Reflection and Packing

After serialization, a reflection pass walks the @vs_in shader pod type and collects the vertex attribute layout: stride, input rate, and per-attribute location, Vulkan format, and byte offset. This lets the runtime set up the vertex input state without you having to describe it separately.

Everything gets packed into a .umsh file: a simple binary format with a magic number, a section table, a STAGES section containing the serialized SPIR-V for each stage, and an optional REFL section with the vertex attribute layout. The runtime loads this file, hands the SPIR-V to Vulkan, and uses the reflection data to configure the pipeline automatically.

On the umbral side, referencing a shader in CPU code is done with the @shader_ref(TypeName) intrinsic, which resolves at compile time to the FNV-1a hash of "TypeName.umsh", the same hash the runtime uses to look up the shader asset.

Putting It All Together: the Cube Example

To make this concrete, let's walk through the cube example. It demonstrates a simple form of GPU-driven rendering: there is no vertex buffer. All geometry and per-draw data lives in a GPU-visible memory arena, written by the CPU and read by the shader directly via SSBOs.

On the CPU side, two structs describe the data layout:

const CubeVertex := struct {
  px: f32, py: f32, pz: f32,
  cr: f32, cg: f32, cb: f32, ca: f32,
};

const CubeDrawData := struct {
  mvp: math::mat4,
  verts: [36]CubeVertex,
};

CubeDrawData packs an MVP matrix (64 bytes) followed by all 36 vertices of the cube (28 bytes each: 3 floats position, 4 floats color).
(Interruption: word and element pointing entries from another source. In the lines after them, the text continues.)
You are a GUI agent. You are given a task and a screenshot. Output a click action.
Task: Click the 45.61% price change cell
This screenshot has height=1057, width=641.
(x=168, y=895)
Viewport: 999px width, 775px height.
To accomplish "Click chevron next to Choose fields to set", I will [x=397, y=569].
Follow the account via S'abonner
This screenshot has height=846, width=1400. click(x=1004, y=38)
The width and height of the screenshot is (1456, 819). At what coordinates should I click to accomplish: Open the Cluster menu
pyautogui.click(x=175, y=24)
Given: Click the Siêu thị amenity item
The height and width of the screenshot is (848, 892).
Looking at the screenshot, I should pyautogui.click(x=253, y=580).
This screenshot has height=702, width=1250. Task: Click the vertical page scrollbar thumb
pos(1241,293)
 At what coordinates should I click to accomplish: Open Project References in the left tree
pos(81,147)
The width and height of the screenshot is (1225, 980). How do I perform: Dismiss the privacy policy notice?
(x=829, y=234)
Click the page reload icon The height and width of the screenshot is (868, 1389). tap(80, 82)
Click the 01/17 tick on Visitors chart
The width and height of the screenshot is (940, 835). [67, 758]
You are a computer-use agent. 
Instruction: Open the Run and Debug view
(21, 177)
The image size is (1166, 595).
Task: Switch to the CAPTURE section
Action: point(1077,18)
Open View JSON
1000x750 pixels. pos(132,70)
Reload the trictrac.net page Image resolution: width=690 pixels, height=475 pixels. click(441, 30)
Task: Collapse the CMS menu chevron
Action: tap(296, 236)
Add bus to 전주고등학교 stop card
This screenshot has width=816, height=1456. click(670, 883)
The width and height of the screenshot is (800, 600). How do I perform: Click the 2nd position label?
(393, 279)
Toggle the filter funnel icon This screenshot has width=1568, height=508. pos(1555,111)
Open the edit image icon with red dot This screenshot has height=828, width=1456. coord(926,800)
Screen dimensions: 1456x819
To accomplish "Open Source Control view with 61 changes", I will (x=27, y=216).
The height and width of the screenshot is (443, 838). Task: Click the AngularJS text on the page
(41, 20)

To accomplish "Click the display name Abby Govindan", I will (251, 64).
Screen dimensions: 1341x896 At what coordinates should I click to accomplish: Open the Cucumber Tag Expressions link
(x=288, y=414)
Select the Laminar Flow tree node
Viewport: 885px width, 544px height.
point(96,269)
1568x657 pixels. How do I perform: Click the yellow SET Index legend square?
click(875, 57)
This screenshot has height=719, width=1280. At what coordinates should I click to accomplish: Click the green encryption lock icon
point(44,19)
This is a plain umbral struct; no shader annotations, no special treatment. Every frame, the CPU allocates space for it in the frame arena and writes it directly:

const fa := gfx::frame_alloc(dev, @size_of(CubeDrawData), 256);
const data := @as(fa.ptr, &mut CubeDrawData);
*data = CubeDrawData { mvp = mvp, verts = verts };

gfx::frame_alloc returns a pointer into GPU-visible memory and a byte offset into the frame arena SSBO. That offset gets stored in a DrawPacket and pushed to the draw stream:

ds.push_draw_packet(types::DrawPacket {
  vertex_count     = 36,
  instance_count   = 1,
  draw_data_offset = fa.offset,
});

On the GPU side, the vertex shader reads it all back. @draw_packet(@draw_id()) fetches the draw packet for the current draw call, giving us the draw_data_offset. From there, the shader manually computes byte offsets and reads the data out of the frame arena:

@stage(vertex)
const vert := fn(&mut self) -> void {
  const pkt  := @draw_packet(@draw_id());
  const base := pkt.draw_data_offset;

  const mvp  := @frame_read<math::mat4>(base);
  const vid  := @vertex_id();
  const v_off := base + 64 + vid * 28;
  const pos  := @frame_read<math::vec3>(v_off);
  const color := @frame_read<math::vec4>(v_off + 12);

  self.vout.clip  = mvp * math::vec4(pos.x, pos.y, pos.z, 1.0);
  self.vout.color = color;
};

I am still experimenting with more ergonomic ways of calculating byte offsets within the shader. The current leading idea is having @frame_read consume the bytes and bump an offset into the buffer.

@frame_read<math::mat4>(base) reads 16 consecutive floats starting at base. Each vertex starts at base + 64 + vid * 28; the position is the first 12 bytes (vec3), and the color is the next 16 bytes (vec4) at offset + 12. The MVP multiply and output write are just regular umbral expressions.

The whole thing compiles down to a handful of SSBO AccessChain + Load ops in SPIR-V, a matrix-vector multiply, and two output stores. No vertex buffer binding, no input assembly, no descriptor set management on the CPU side beyond what the runtime handles automatically. You define the data layout as a normal struct, write it like normal memory, and read it back in the shader using the same type system.

Conclusion

Designing and implementing umbral's shader DSL has so far been my favorite part of the project. While the idea itself isn't completely unique, I think the utilization of MLIR's SPIR-V dialect in this way is at least a bit novel. I also enjoyed getting to apply new skills I learned from work to my personal project. Usually it's the other way around for me. I'd definitely like to explore other use cases of MLIR in this way (one idea I had was a DAW dialect for making music programmatically). LLVM once again proves it’s worth its weight in gold.

#compilers #gamedev #graphics #shaders #umbral